I had been wondering about the particular case of dealing with partially
uptodate folios, so it was really helpful to watch this all in
ASCIIVision(tm).

> Indeed, if we move to sub-folio dirty range tracking, we can simply
> add a mapping_seek_hole_data() variant that walks dirty ranges in
> the page cache rather than up to date ranges. Then we can remove the
> inner loop from this code that looks up folios to determine dirty
> state. The above algorithm does not change - we just walk from
> discrete range to discrete range punching the gaps between them....
> 
> IOWs, the algorithm is largely future proof - the only thing that
> needs to change if we change iomap to track sub-folio dirty ranges
> is how we check the data range for being dirty. That should be no
> surprise, really, the surprise should be that we can make some
> simple mods to page cache seek to remove the need for checking dirty
> state in this code altogether....
> 
> > That sort of state
> > can be created by a prior read of the range on a sub-page block size fs,
> > or perhaps a racing async readahead (via read fault of a lower
> > offset..?), etc.
> 
> Yup, generic/346 exercises this racing unaligned, sub-folio mmap
> write vs write() case.
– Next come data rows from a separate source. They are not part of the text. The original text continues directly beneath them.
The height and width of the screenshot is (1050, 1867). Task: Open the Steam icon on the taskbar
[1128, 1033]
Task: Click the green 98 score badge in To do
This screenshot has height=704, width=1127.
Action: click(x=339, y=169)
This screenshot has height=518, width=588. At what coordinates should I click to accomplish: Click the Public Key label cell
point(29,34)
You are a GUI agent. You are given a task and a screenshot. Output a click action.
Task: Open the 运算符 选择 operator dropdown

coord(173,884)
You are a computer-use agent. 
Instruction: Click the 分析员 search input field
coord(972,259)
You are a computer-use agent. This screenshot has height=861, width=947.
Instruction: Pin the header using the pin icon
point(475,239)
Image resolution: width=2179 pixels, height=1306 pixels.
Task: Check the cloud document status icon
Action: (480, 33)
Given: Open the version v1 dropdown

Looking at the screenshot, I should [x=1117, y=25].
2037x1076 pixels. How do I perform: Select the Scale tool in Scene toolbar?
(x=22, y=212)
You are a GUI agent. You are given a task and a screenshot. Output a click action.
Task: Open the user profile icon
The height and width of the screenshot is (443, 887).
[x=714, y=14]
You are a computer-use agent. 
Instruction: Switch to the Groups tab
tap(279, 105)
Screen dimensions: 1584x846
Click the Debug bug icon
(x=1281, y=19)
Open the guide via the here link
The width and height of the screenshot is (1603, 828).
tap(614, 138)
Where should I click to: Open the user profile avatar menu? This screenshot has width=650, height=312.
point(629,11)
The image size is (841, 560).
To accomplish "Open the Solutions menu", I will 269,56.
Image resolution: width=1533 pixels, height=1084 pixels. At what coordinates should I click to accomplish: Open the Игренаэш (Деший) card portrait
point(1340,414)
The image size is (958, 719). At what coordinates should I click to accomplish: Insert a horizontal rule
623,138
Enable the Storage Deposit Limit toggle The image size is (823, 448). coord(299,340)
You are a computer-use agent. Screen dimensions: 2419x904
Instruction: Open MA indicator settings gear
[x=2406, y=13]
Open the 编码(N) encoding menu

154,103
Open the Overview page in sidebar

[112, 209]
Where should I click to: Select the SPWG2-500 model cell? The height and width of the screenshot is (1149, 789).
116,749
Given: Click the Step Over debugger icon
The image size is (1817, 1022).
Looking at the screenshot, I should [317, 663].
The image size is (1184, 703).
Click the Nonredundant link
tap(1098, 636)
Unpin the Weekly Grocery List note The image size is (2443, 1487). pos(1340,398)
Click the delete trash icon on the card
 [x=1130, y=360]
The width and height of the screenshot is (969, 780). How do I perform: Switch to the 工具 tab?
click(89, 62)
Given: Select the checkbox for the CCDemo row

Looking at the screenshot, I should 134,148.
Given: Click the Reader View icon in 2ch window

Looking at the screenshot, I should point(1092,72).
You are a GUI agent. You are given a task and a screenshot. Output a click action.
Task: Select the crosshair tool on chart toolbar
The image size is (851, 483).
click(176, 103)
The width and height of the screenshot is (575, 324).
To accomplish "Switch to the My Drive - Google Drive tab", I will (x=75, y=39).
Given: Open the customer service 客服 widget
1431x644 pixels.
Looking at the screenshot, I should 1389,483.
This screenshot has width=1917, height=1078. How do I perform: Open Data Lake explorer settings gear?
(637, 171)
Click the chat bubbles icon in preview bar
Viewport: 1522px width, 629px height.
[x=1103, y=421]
This test, specifically, was the reason I
> moved to using mapping_seek_hole_data() - g/346 found an endless
> stream of bugs in the sub-multi-page-folio range iteration code I
> kept trying to write....
> 
> > I suspect this is not a serious error because the page is dirty
> > and writeback will thus convert the block. The only exception to
> > that I can see is if the block is beyond EOF (consider a mapped
> > read to a page that straddles EOF, followed by a post-eof write
> > that fails), writeback won't actually map the block directly.
> 
> I don't think that can happen. iomap_write_failed() calls
> truncate_pagecache_range() to remove any newly instantiated cached
> data beyond the original EOF. Hence the delalloc punch will remove
> everything beyond the original EOF that was allocated for the failed
> write. Hence when we get to writeback we're not going to find any
> up-to-date data beyond the EOF block in the page cache, nor any
> stray delalloc blocks way beyond EOF....
> 
> > It may convert if contiguous with delalloc blocks inside EOF (and
> > sufficiently sized physical extents exist), or even if not, should
> > still otherwise be cleaned up by the various other means we
> > already have to manage post-eof blocks.
> >
> > So IOW there's a tradeoff being made here for possible spurious
> > allocation and I/O and a subtle dependency on writeback that
> > should probably be documented somewhere.
> 
> As per above, I don't think there is any spurious/stale allocation
> left behind by the punch code, nor is there any dependency on
> writeback to ignore it such issues.
> 
> > The larger concern is that if
> > writeback eventually changes based on dirty range tracking in a way that
> > breaks this dependency, that introduces yet another stale delalloc block
> > landmine associated with this error handling code (regardless of whether
> > you want to call that a bug in this code, seek data, whatever), and
> > those problems are difficult enough to root cause as it is.
> 
> If iomap changes how it tracks dirty ranges, this punch code only
> needs small changes to work with that correctly. There aren't any
> unknown landmines here - if we change dirty tracking, we know that
> we have to update the code that depends on the existing dirty
> tracking mechanisms to work correctly with the new infrastructure...

I hope that anyone trying to change the iomap dirty tracking code will
find it easier to do with the iteration code in buffered-io.c.  Thanks
for taking the time to rework that part for v3.

--D

> Cheers,
> 
> Dave.
> -- 
> Dave Chinner
> david@fromorbit.com